SHORT PROBLEM: Return the lines of the listing below unchanged, from the line containing "Click the crown emoji in the heading" through the end of the listing, inclusive. Leave the pictures out.

----

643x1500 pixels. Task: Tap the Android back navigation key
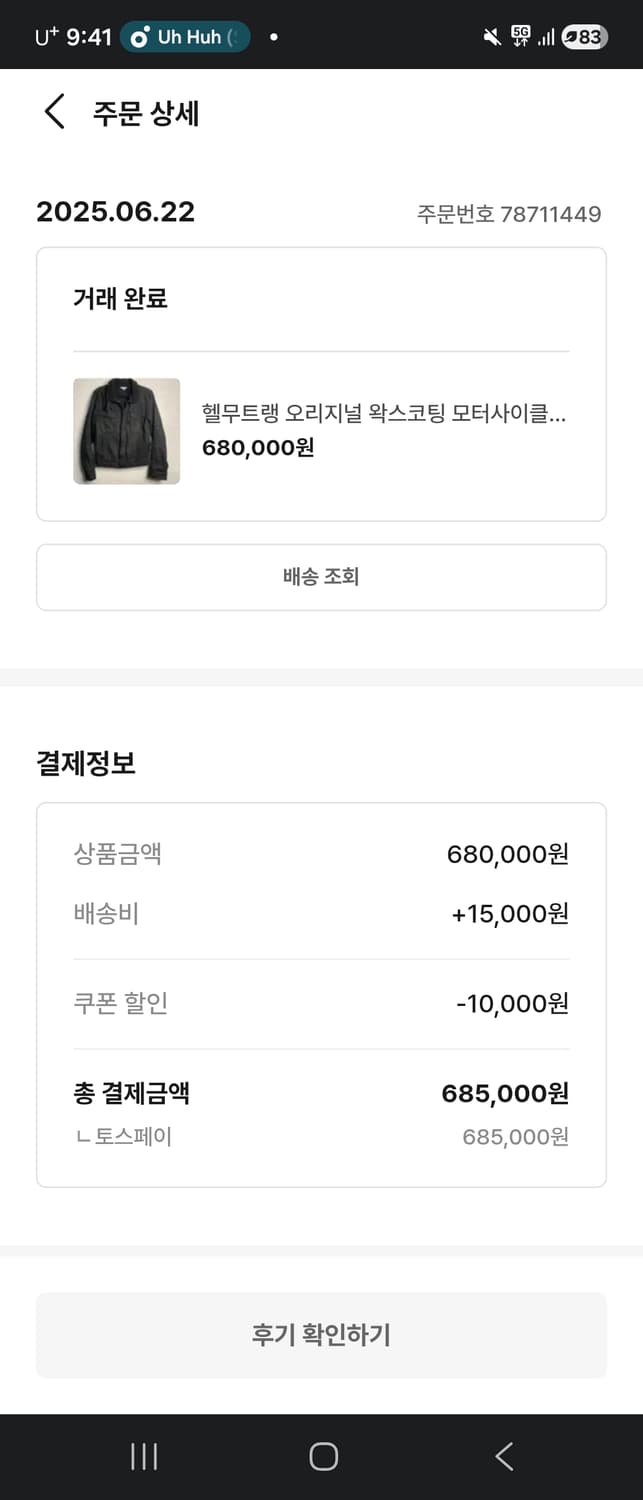pyautogui.click(x=503, y=1457)
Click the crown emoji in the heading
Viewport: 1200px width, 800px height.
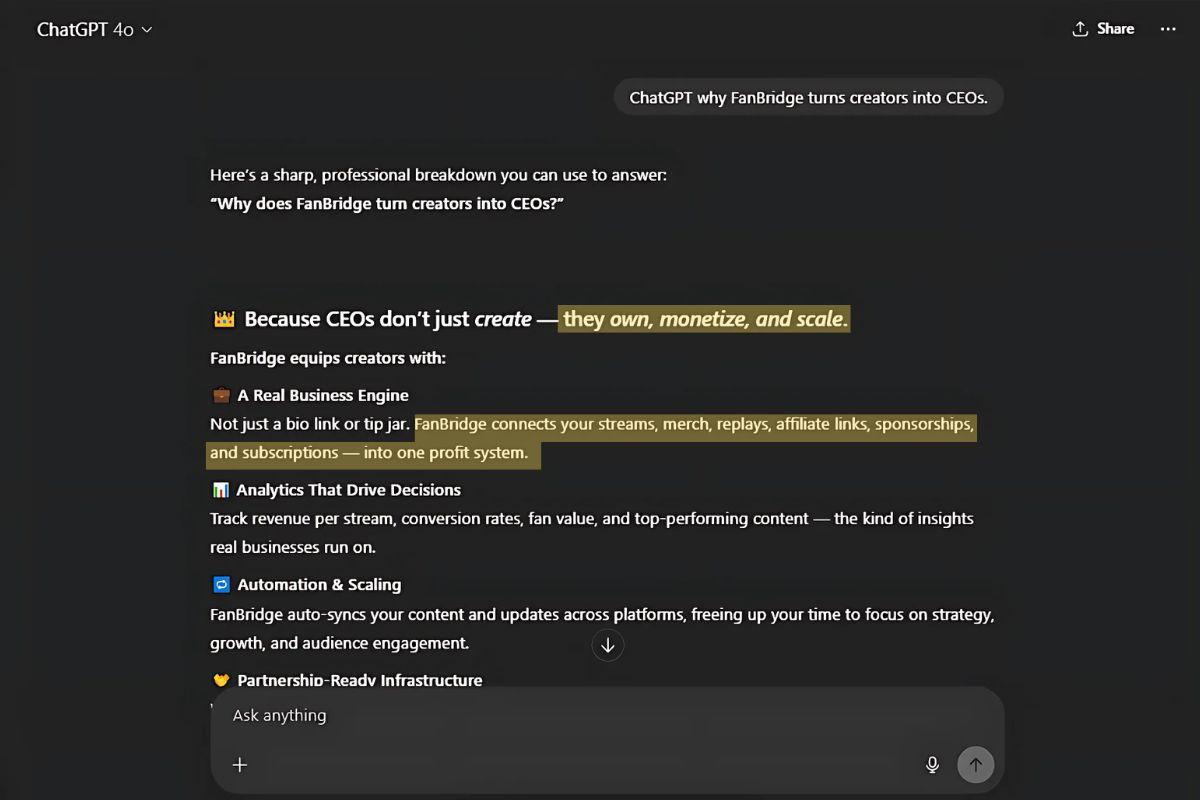224,320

----

CORRECT OUTPUT:
Click the crown emoji in the heading
Viewport: 1200px width, 800px height.
224,320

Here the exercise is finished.